Strategy Evaluation, Part 2 - Cross Validation
Adapting the machine learning standby to trading strategies
Welcome back to our series on strategy evaluation in trading. This post, while a review for some, is crucial for developing a shared vocabulary and understanding of complex backtesting methods. We will start getting into backtesting at scale, which can introduce key methodology issues. It can also introduce invaluable insights, so let’s get into it.
Quick Recap and Introduction to Cross Validation
In our last post, we looked at in-sample (IS) and out-of-sample (OOS) backtesting. As a brief recap, this method splits the data into two segments: one for developing the strategy (IS) and the other for testing it (OOS). However, we concluded with an intriguing observation: even slight alterations in the OOS percentage could dramatically shift backtest results.
Let's return to our ETF of choice, GLD - the SPDR Gold Trust.

In the realm of machine learning, cross-validation is a staple technique. It involves partitioning a dataset into complementary subsets, performing the analysis on one subset, and validating the analysis on the other subset. Its utility lies in its ability to mitigate overfitting or curve fitting, providing a more accurate measure of a model's performance.
Applying Cross-Validation to Backtesting
Cross-validation can also be applied to time series and backtesting. A prevalent method here is walk-forward optimization (WFO). In WFO, we divide a dataset into several time periods. Each period is further split into IS and OOS segments, say 80% for IS and 20% for OOS. We optimize the strategy on the IS part and then test it on the OOS part.
Imagine breaking up GLD's historical data into 30 periods, each with an 80% IS and 20% OOS split. The splits would look like this:

After running this, we'd have a simulated portfolio where the strategy remains constant, but the underlying parameters vary with each period.
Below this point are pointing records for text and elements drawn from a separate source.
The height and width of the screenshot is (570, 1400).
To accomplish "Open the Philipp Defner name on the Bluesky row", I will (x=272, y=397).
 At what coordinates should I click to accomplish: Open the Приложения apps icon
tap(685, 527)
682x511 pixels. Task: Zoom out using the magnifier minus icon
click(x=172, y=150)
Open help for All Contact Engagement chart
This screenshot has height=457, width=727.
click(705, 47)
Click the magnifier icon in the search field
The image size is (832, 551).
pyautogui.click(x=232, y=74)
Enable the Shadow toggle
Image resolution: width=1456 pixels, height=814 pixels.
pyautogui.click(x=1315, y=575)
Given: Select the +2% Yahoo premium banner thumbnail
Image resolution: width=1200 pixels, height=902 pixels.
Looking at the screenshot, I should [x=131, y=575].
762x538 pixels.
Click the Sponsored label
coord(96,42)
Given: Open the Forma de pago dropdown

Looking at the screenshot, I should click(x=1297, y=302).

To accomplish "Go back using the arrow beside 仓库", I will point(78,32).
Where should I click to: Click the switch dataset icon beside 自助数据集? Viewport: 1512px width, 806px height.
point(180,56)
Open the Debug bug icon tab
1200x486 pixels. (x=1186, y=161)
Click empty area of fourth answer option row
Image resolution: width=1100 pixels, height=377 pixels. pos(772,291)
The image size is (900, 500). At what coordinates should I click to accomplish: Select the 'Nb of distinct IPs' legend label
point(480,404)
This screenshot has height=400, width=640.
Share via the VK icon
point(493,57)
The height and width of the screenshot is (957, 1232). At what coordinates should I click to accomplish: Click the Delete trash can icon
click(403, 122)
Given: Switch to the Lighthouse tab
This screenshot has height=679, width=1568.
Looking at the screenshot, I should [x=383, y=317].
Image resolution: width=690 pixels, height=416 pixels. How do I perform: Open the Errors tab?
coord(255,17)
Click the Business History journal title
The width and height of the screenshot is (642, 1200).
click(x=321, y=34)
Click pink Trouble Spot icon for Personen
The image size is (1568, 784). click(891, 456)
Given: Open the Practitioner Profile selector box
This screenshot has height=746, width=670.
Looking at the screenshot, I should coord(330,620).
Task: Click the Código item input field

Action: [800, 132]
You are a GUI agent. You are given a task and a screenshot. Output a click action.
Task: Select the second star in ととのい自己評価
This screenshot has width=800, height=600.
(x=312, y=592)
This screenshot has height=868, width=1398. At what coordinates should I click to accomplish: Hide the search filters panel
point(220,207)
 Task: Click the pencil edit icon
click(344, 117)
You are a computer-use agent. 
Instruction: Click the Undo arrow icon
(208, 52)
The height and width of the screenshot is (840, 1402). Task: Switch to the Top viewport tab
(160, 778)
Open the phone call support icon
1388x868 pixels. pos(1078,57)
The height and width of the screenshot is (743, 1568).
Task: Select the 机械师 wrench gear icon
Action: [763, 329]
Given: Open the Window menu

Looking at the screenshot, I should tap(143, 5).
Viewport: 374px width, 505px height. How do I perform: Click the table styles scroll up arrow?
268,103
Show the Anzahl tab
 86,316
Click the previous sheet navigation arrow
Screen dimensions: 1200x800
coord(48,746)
For instance, using the MA crossover strategy, we might start with a 45-bar fast period and a 100-bar slow period for the first OOS period, then reoptimize for the subsequent one.
WFO is not flawless. Constant reoptimization resembles a form of curve fitting. However, it's significantly more robust than a single IS/OOS split, primarily because of its iterative nature and adaptability to new data.
But WFO isn't the only cross-validation technique for time series. The key lies in identifying the specific question your backtest seeks to answer. For us, the primary question is, "How robust is this strategy?" This inquiry is parameter-agnostic; we're interested in the viability of the MA crossover strategy itself, regardless of the specific parameters.
Randomized Splits: A Different Approach
Another intriguing method is randomized splits. Here, we randomize both the overall split length and the percentage of each OOS split.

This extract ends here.